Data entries

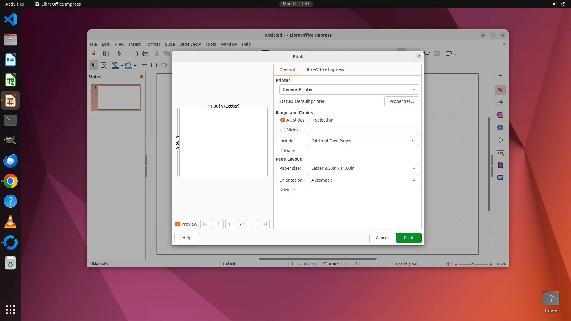Select the Rectangle drawing tool
This screenshot has height=321, width=571.
click(154, 65)
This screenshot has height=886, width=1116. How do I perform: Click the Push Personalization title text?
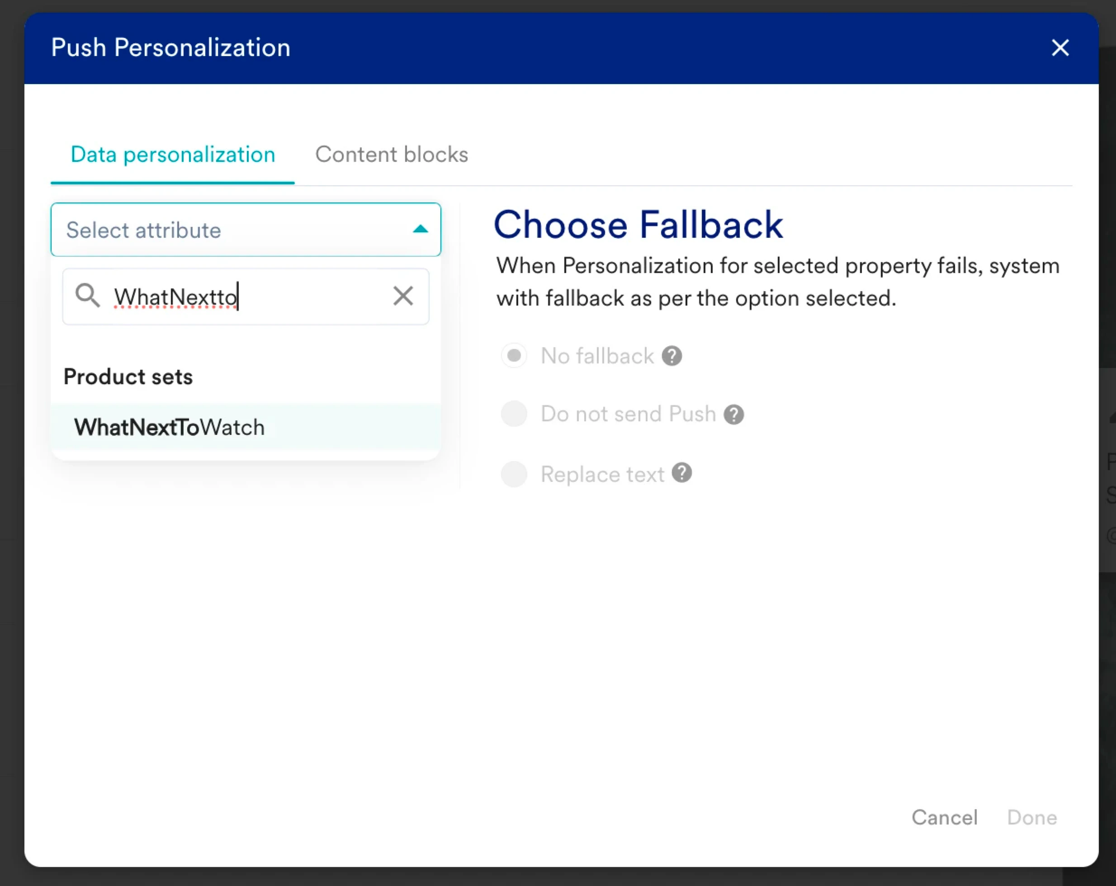tap(170, 48)
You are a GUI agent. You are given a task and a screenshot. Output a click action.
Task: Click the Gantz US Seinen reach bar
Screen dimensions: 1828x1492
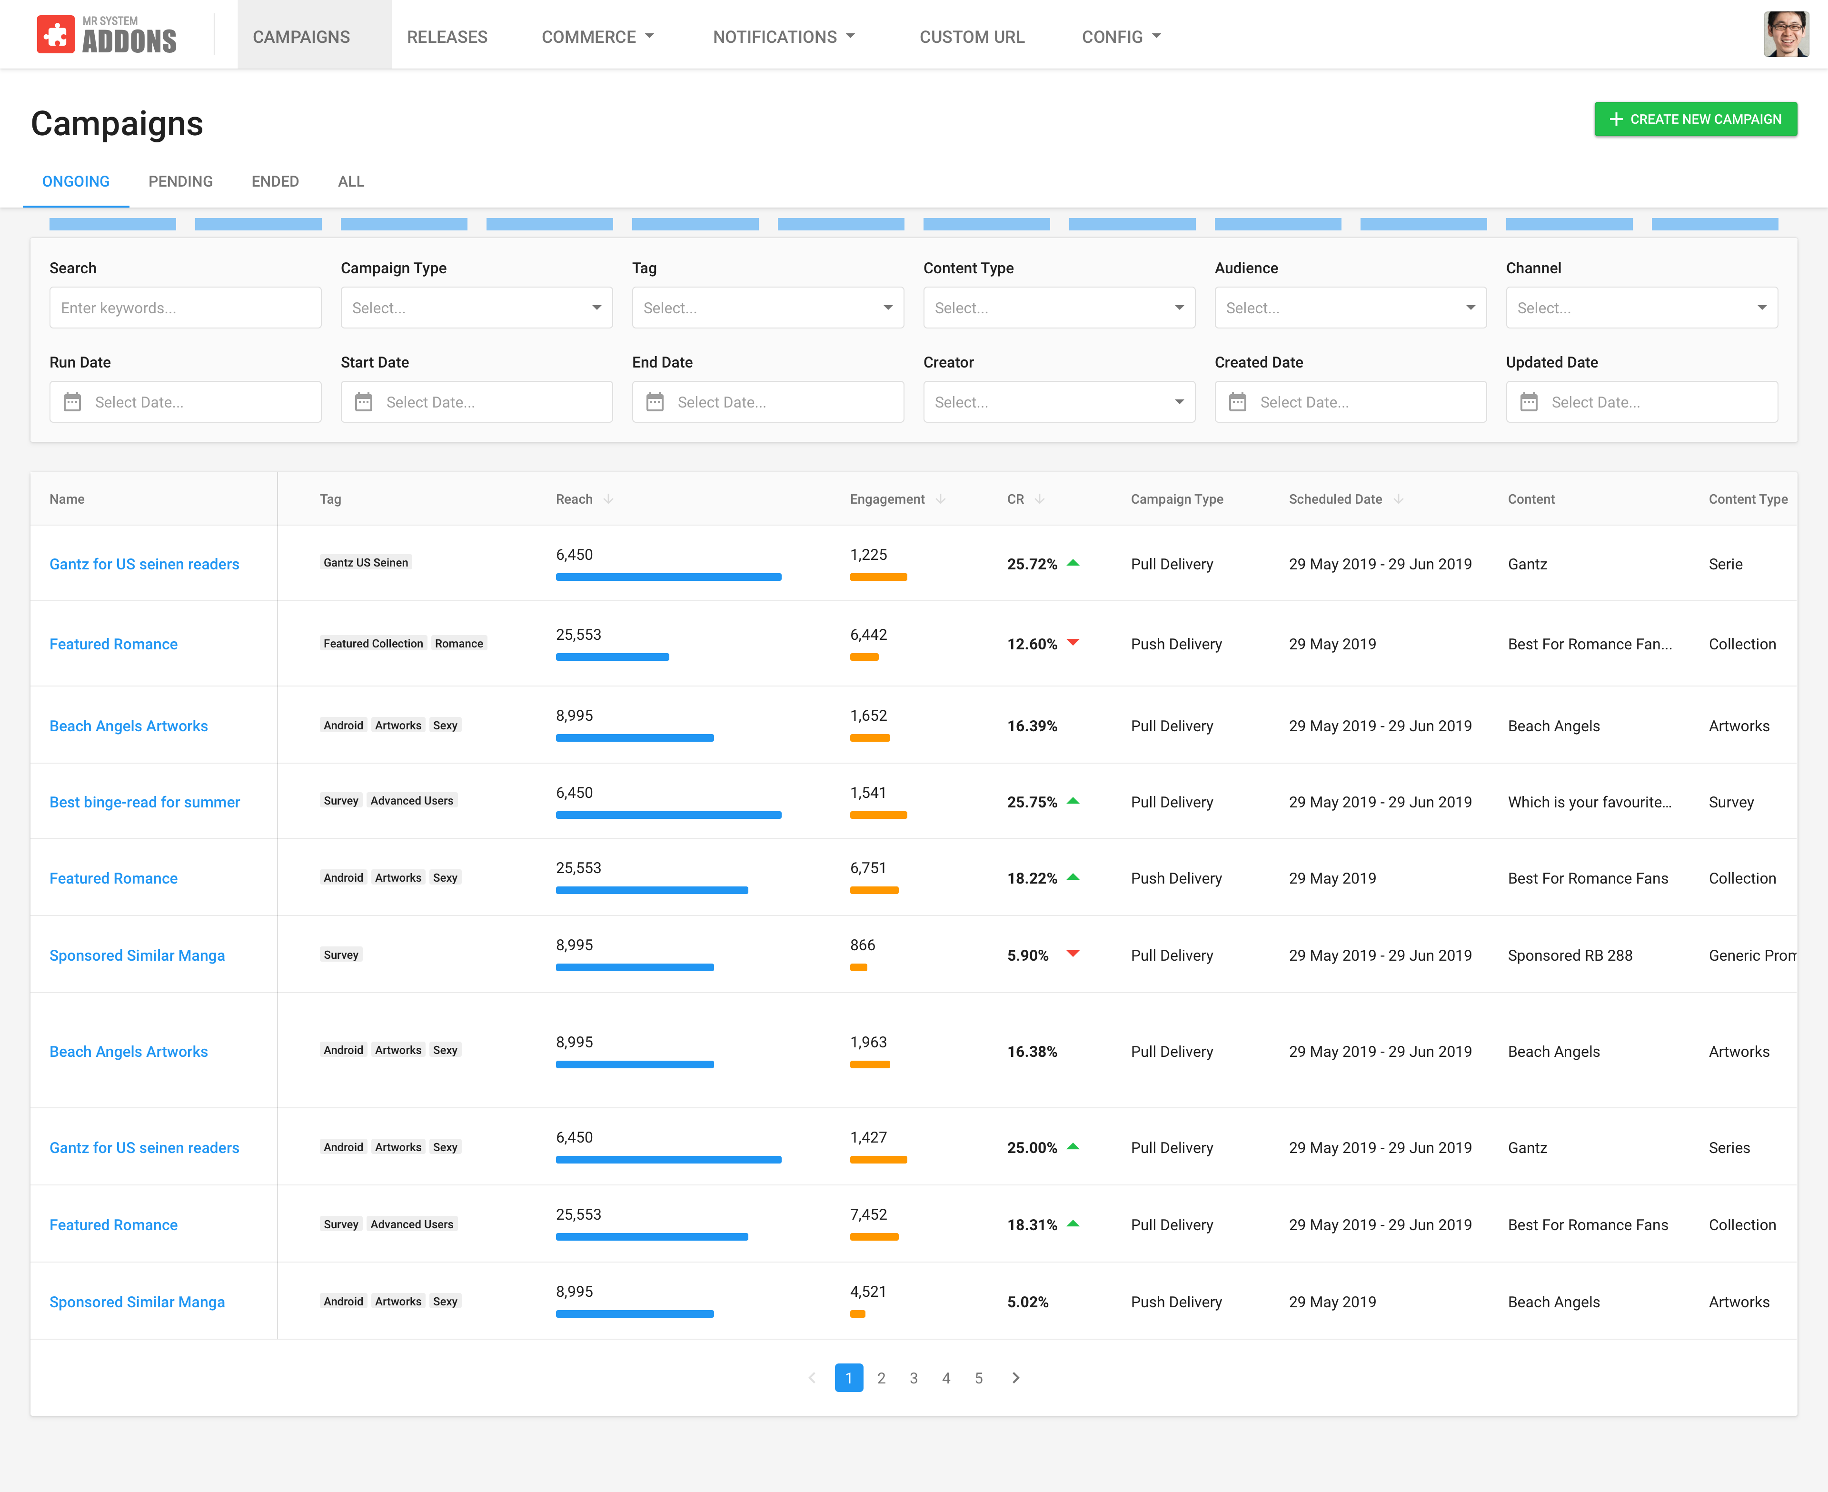pos(668,578)
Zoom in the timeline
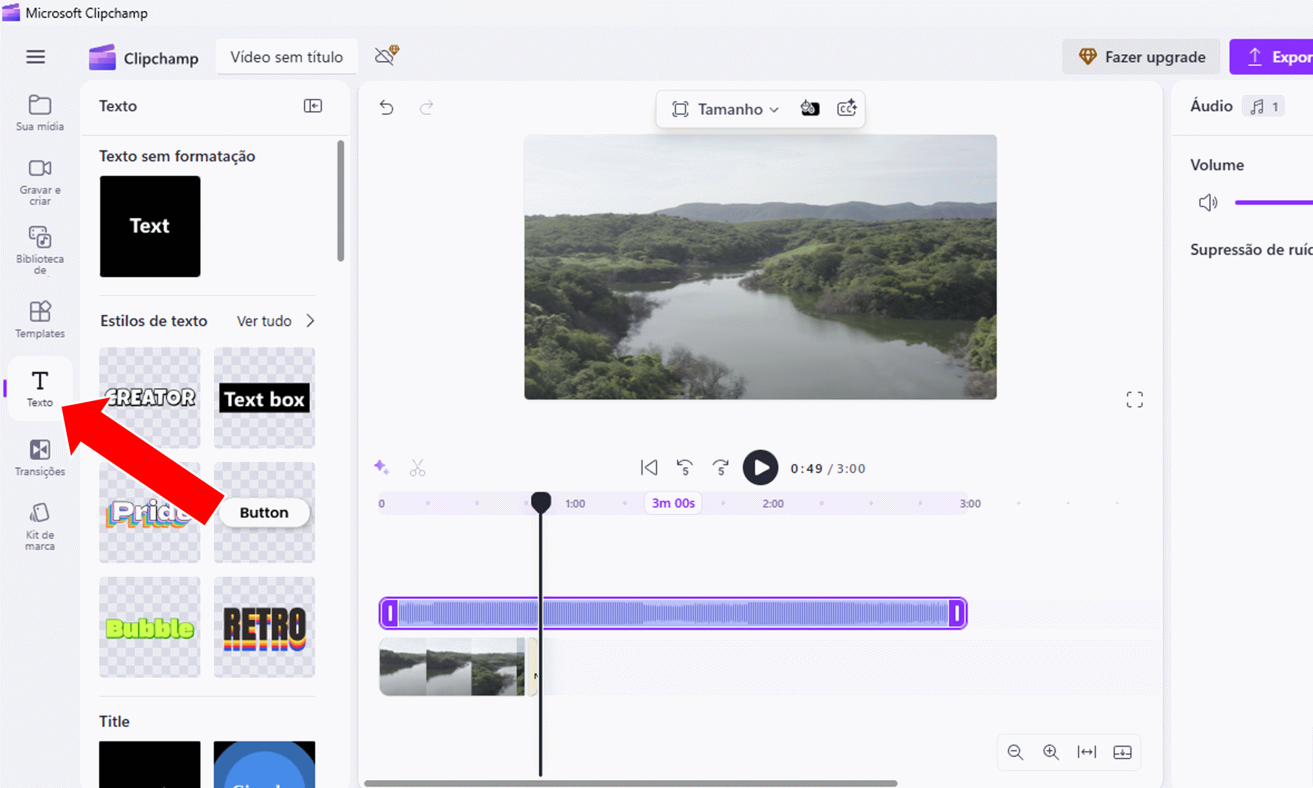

• What this task involves
Write out only the lines from the one that contains "This screenshot has height=886, width=1116." through the last line of the records above, both included, word for word and without the pictures.

• Solution to the problem
This screenshot has height=886, width=1116. How do I perform: Click the Push Personalization title text?
tap(170, 48)
You are a GUI agent. You are given a task and a screenshot. Output a click action.
Task: Click the Gantz US Seinen reach bar
Screen dimensions: 1828x1492
pos(668,578)
Zoom in the timeline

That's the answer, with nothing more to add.